╔══
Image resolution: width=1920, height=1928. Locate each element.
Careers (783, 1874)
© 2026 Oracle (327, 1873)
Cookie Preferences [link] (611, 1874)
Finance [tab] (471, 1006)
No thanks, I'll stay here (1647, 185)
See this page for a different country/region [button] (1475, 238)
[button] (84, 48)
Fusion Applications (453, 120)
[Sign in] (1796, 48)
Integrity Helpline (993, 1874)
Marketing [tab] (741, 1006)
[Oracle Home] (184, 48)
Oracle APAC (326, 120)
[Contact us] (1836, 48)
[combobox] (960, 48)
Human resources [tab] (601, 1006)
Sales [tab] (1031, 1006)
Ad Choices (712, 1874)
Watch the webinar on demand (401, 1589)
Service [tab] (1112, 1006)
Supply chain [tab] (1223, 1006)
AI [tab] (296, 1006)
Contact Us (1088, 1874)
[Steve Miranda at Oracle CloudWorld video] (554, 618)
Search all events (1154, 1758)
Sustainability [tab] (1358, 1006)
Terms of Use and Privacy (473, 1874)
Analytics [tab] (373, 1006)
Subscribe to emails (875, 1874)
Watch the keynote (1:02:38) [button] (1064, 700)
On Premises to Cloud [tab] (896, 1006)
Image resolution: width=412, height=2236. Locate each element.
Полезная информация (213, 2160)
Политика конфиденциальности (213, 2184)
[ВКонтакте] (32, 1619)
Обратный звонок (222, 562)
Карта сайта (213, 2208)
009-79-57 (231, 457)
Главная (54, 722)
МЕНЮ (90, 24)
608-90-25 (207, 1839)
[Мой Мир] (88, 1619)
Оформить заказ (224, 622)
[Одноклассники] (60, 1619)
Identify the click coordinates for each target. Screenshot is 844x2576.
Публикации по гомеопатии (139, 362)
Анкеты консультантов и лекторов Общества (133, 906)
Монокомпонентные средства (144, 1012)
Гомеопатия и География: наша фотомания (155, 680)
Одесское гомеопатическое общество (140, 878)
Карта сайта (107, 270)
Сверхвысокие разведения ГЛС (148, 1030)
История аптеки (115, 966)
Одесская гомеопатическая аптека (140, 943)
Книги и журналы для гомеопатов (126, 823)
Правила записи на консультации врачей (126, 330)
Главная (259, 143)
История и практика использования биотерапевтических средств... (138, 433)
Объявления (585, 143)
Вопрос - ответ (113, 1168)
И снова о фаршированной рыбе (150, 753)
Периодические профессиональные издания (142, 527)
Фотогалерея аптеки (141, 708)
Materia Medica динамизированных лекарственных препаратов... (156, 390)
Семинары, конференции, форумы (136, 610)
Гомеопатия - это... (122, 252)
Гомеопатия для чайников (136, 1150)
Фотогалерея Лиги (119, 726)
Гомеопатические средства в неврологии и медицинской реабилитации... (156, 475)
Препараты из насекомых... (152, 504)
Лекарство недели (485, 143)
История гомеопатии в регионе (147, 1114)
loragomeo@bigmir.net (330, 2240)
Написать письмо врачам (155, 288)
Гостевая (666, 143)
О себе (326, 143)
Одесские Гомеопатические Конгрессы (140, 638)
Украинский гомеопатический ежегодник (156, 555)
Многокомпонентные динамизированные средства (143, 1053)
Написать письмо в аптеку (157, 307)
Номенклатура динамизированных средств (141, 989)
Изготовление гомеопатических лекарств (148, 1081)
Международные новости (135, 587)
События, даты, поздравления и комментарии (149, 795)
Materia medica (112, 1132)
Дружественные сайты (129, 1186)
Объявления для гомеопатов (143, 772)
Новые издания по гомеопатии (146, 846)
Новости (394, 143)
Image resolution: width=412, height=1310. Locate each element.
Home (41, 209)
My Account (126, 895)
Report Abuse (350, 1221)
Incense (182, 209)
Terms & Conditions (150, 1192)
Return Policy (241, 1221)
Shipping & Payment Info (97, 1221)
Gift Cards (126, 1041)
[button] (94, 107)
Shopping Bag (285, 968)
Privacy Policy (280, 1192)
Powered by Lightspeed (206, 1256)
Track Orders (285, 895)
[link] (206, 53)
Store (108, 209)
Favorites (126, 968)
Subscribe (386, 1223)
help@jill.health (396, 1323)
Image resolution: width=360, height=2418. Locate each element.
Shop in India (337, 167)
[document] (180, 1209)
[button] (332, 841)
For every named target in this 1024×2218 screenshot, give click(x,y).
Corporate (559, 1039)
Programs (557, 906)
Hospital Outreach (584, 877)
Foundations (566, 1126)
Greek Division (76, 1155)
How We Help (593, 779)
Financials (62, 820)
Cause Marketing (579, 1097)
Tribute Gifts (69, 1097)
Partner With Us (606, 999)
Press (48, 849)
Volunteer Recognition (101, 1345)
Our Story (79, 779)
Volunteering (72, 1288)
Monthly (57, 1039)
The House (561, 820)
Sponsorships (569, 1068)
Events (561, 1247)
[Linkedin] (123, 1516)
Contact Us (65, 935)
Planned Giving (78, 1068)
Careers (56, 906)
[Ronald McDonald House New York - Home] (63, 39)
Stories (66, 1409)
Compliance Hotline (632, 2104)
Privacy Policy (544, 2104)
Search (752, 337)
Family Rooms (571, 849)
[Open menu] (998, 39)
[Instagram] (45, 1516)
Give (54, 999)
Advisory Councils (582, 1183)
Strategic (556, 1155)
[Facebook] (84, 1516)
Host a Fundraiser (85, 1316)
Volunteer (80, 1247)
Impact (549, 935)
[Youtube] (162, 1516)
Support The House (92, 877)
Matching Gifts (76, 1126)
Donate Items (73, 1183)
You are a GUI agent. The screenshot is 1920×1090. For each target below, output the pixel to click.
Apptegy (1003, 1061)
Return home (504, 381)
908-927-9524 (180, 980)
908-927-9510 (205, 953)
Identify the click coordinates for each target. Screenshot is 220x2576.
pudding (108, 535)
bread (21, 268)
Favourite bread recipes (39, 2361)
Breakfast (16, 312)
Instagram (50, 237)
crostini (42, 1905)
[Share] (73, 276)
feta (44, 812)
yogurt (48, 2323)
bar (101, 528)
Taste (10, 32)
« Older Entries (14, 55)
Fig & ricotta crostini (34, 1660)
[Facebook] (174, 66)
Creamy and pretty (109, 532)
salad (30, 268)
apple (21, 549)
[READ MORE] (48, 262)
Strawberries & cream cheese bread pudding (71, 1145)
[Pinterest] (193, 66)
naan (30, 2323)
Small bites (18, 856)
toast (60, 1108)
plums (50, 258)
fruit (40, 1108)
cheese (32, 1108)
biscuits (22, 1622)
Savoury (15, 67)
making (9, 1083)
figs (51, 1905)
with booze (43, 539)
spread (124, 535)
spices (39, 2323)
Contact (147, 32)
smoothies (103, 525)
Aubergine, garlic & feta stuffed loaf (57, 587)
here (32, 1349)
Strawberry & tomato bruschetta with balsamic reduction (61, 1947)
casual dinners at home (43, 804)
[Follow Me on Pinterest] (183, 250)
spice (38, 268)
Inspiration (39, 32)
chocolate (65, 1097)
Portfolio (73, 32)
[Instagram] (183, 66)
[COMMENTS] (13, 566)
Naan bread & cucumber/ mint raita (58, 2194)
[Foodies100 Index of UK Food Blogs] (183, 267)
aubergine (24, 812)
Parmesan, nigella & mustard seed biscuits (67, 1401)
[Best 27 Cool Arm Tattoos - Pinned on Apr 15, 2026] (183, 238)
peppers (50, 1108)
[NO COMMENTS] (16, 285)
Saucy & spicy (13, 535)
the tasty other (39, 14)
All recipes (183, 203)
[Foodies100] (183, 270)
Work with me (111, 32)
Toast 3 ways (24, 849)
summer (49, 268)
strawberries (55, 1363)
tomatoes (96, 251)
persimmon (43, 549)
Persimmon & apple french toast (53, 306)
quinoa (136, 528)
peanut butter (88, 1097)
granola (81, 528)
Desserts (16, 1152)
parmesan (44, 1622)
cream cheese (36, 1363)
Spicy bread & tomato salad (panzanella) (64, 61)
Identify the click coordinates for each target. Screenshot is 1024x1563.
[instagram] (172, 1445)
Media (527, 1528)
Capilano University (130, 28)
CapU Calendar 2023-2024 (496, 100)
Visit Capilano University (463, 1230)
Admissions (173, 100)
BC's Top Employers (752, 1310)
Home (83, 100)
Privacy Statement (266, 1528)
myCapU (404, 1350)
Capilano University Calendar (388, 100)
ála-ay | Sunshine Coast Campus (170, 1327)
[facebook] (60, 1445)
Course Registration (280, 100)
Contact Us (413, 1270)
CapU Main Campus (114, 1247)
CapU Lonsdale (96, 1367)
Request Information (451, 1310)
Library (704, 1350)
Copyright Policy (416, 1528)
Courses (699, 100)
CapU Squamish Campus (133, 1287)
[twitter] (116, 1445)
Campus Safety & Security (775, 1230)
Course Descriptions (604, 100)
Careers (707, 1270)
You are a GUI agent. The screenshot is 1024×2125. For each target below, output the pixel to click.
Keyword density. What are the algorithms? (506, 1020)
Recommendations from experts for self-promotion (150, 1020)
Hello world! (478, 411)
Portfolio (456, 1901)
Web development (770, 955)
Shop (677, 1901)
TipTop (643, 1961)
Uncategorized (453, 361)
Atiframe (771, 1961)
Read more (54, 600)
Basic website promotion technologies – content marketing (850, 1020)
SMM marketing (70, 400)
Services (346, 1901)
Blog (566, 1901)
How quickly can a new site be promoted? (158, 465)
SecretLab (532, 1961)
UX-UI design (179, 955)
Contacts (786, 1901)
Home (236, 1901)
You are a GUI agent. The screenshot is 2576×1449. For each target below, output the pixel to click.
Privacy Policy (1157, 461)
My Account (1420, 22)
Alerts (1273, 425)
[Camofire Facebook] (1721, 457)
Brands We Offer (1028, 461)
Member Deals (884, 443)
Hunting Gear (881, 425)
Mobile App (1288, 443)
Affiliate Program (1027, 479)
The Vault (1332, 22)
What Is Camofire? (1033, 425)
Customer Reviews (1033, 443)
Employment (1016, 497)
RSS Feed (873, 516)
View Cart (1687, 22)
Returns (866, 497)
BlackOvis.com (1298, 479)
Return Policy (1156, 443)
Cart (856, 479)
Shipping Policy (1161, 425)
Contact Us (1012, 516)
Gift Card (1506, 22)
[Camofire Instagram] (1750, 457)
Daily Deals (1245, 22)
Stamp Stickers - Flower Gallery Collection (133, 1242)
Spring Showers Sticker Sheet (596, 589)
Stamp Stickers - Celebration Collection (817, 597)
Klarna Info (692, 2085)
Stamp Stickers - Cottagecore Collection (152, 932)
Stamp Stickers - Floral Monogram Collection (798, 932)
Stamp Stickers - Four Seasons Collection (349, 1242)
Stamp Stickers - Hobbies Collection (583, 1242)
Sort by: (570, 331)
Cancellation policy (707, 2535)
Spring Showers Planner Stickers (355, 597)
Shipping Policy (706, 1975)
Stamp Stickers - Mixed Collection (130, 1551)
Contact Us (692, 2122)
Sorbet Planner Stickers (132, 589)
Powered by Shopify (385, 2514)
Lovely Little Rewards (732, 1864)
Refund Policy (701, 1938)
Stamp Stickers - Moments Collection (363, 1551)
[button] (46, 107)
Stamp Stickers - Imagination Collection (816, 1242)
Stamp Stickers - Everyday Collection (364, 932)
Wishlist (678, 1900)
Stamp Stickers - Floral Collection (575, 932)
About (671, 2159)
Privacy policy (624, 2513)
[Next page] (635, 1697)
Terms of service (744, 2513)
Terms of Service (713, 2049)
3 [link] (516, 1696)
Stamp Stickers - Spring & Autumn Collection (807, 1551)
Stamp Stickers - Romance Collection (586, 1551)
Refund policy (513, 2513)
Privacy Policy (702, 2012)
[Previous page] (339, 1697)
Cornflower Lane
╚══
**Work task**: Would you return each line of the material above, unchanged, from the first one through the line where "Фотогалерея аптеки (141, 708)" appears?

**Written solution**:
Image resolution: width=1920, height=1928. Locate each element.
Careers (783, 1874)
© 2026 Oracle (327, 1873)
Cookie Preferences [link] (611, 1874)
Finance [tab] (471, 1006)
No thanks, I'll stay here (1647, 185)
See this page for a different country/region [button] (1475, 238)
[button] (84, 48)
Fusion Applications (453, 120)
[Sign in] (1796, 48)
Integrity Helpline (993, 1874)
Marketing [tab] (741, 1006)
[Oracle Home] (184, 48)
Oracle APAC (326, 120)
[Contact us] (1836, 48)
[combobox] (960, 48)
Human resources [tab] (601, 1006)
Sales [tab] (1031, 1006)
Ad Choices (712, 1874)
Watch the webinar on demand (401, 1589)
Service [tab] (1112, 1006)
Supply chain [tab] (1223, 1006)
AI [tab] (296, 1006)
Contact Us (1088, 1874)
[Steve Miranda at Oracle CloudWorld video] (554, 618)
Search all events (1154, 1758)
Sustainability [tab] (1358, 1006)
Terms of Use and Privacy (473, 1874)
Analytics [tab] (373, 1006)
Subscribe to emails (875, 1874)
Watch the keynote (1:02:38) [button] (1064, 700)
On Premises to Cloud [tab] (896, 1006)
Image resolution: width=412, height=2236. Locate each element.
Полезная информация (213, 2160)
Политика конфиденциальности (213, 2184)
[ВКонтакте] (32, 1619)
Обратный звонок (222, 562)
Карта сайта (213, 2208)
009-79-57 (231, 457)
Главная (54, 722)
МЕНЮ (90, 24)
608-90-25 (207, 1839)
[Мой Мир] (88, 1619)
Оформить заказ (224, 622)
[Одноклассники] (60, 1619)
Identify the click coordinates for each target. Screenshot is 844x2576.
Публикации по гомеопатии (139, 362)
Анкеты консультантов и лекторов Общества (133, 906)
Монокомпонентные средства (144, 1012)
Гомеопатия и География: наша фотомания (155, 680)
Одесское гомеопатическое общество (140, 878)
Карта сайта (107, 270)
Сверхвысокие разведения ГЛС (148, 1030)
История аптеки (115, 966)
Одесская гомеопатическая аптека (140, 943)
Книги и журналы для гомеопатов (126, 823)
Правила записи на консультации врачей (126, 330)
Главная (259, 143)
История и практика использования биотерапевтических средств... (138, 433)
Объявления (585, 143)
Вопрос - ответ (113, 1168)
И снова о фаршированной рыбе (150, 753)
Периодические профессиональные издания (142, 527)
Фотогалерея аптеки (141, 708)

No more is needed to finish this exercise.